At least that's the plan. But, as always in such sordid tales, there are
complications. Gangsters in both locations become involved and pretty soon
everyone is running for his life.
What happens is certainly improbable, but that is the least of the book's
problems. Bingham's characters are all of the Bret Easton Ellis variety: Young,
well-educated, relatively privileged, drugged-up, oversexed, and terminally
bored. Asher is described by his girlfriend as being "decadent nihilism
personified." Reese is a burned-out preppie. Julie is a downwardly mobile
delinquent. They are all idiots. How any of them ended up in their present rut
is never explained. It's possible Bingham wants us to see them as victims,
though of what I have no idea.
Lightning on the Sun is also very much in the modern tradition of the
novel that wants to be a movie, which means that it tries very hard to be a
second-rate, physically-oriented drama without a lot of introspection. The best
a reader can hope for is an entertaining style, which is often the saving grace
for the present generation of hip young novelists. But unlike the best of his
peers, Bingham's writing is not exceptional and does nothing to help the story
along. In fact, its very hipness is part of the problem. The sentence
"Their love had risen, then fallen like a dead cat thrown from an apartment
building" doesn't make any sense at all to me.

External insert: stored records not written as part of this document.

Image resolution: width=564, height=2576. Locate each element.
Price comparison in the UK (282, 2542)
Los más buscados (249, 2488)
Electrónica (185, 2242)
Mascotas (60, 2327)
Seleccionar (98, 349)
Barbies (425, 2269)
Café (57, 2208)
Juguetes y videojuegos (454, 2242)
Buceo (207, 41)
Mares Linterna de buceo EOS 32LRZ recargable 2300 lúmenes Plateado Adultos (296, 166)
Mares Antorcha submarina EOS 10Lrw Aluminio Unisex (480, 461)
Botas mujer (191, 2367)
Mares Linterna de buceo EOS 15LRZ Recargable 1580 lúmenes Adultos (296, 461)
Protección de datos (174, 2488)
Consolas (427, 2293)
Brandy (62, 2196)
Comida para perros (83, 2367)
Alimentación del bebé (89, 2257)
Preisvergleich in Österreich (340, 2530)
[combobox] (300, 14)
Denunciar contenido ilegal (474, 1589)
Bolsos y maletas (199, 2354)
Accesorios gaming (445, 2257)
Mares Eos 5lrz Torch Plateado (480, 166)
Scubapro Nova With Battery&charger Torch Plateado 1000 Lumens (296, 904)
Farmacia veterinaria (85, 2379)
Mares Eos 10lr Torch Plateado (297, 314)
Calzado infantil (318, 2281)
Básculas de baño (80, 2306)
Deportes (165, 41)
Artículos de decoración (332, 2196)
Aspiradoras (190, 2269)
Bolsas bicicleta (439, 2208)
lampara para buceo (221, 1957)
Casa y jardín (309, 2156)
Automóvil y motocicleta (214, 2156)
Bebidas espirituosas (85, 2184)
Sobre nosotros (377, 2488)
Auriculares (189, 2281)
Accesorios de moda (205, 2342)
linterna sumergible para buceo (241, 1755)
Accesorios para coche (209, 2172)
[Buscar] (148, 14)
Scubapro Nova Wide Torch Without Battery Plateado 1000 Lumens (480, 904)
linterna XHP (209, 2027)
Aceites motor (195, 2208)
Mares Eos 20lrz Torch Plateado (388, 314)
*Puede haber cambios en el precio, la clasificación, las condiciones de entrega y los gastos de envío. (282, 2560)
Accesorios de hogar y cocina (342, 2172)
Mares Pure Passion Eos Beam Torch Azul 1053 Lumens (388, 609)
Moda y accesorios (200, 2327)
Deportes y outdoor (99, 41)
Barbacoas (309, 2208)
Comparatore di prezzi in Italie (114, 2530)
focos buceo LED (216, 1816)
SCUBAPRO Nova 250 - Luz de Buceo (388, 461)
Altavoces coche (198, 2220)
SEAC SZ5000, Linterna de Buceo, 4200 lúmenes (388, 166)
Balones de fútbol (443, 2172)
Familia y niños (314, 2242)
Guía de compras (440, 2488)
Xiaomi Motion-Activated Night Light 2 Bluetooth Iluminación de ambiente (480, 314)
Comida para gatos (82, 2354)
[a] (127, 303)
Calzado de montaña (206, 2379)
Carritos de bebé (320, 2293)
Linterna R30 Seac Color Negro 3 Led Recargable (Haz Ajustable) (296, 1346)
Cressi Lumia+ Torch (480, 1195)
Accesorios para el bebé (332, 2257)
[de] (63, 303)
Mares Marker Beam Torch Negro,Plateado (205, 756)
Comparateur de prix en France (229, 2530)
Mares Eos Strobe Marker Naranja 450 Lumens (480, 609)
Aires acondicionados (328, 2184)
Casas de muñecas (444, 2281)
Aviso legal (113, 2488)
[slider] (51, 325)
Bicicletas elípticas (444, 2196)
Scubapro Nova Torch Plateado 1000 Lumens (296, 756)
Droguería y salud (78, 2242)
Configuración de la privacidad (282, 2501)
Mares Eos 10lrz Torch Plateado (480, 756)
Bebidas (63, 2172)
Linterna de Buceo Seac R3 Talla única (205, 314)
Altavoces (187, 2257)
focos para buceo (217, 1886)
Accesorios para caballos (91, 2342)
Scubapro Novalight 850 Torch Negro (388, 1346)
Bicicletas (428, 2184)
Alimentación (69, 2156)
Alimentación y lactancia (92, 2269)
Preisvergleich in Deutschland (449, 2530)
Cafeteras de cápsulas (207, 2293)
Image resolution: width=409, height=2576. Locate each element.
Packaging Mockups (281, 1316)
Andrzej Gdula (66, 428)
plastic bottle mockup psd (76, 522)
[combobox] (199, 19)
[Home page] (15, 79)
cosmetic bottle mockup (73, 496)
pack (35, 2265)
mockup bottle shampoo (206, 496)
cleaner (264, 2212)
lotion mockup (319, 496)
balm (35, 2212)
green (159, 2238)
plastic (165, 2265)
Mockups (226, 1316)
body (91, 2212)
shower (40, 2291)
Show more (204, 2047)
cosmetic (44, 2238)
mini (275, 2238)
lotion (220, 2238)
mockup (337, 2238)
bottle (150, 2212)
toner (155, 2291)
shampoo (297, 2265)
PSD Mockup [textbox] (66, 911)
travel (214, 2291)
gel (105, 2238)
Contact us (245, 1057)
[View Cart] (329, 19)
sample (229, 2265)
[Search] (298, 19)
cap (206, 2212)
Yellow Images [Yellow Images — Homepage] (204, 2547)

Finally there is the ghost of Graham Greene, invoked by an epigraph which
implores us not to abandon all faith. But if the book has any connection to
Graham Greene it is to the bad Greene, the religious bigot. Running through the
work of 20th century authors from T. S. Eliot to Walker Percy is the idea that a
sinner is at least someone who knows and appreciates what it means to sin. The
point is that no matter how much of an amoral jerk you are, you're still
better than the rest of the human herd if you have what might be labeled a
spiritual dimension.
Whatever validity this attitude had 50 years ago, I think it's fair to say
that in Lightning on the Sun the spiritual dimension has finally expired.
Asher, Julie and Reese are only cynical, soulless creations, without either the
roguish charm or sense of suffering shared by most anti-heroes.
This may say something about young people and the absence of faith in the
world today, but it's hard to believe we needed this book to say it.